If your agents are calling MCP tools in production without per-call authorization, book an AI readiness assessment at deepinspect.ai.
Frequently asked questions
- Does MCP's built-in OAuth handle authorization for me?
It handles authentication and coarse access. The 2025 spec makes the MCP server an OAuth 2.1 resource server, so it can validate that a caller holds a valid token and consented to a scope. That is necessary and not sufficient. Scope consent granted once does not evaluate whether a given
tools/callwith specific arguments is appropriate at the moment it happens. Per-call authorization against role and policy is a separate decision that sits on top of token validation, and it is where least privilege on the tool surface actually gets enforced.- How do I secure a local stdio MCP server?
Treat it as a host-hardening problem, because a gateway on the network cannot see stdio traffic. Run the server as a low-privilege OS user, restrict its filesystem access to the directories it needs, and constrain its outbound network so a compromised or malicious server cannot reach the internet or internal services freely. Keep untrusted third-party servers off machines that hold cloud credentials or production database access. For anything that needs central policy and audit, prefer the HTTP transport so the traffic becomes inspectable.
- What is tool poisoning in MCP?
Tool poisoning is when a malicious or compromised MCP server publishes a tool whose description or output is crafted to manipulate the model. Because the model reads tool descriptions to decide when and how to call tools, an instruction hidden in a description can push it toward exfiltration or toward calling a more dangerous tool. Defenses include pinning and reviewing descriptions from third-party servers, filtering tool output as untrusted content, and scoping which tools a session can reach so a poisoned tool has no privileged neighbor to abuse.
- Should MCP tool output be filtered?
Yes. Tool output enters the model's context window as content, so it can carry injected instructions or sensitive data that should not flow onward. Inspect and filter output on the return path against the same data-classification and policy rules you apply to prompts.

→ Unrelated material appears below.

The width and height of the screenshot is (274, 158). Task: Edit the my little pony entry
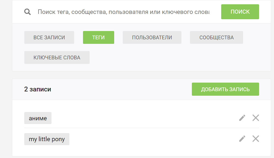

This matters most when tools return data from external or user-controlled sources, which is exactly where indirect prompt injection enters an agentic workflow.
- How does per-call MCP authorization support compliance?
Each authorization decision produces a per-decision record with identity, tool, arguments, policy version, and outcome. That record maps onto the traceability that frameworks like the EU AI Act's Article 12 expect: enough detail to reconstruct what the system did and who was involved. Because the record is signed and written at the boundary before the response returns, it stands up as evidence rather than as a log the calling application could have edited.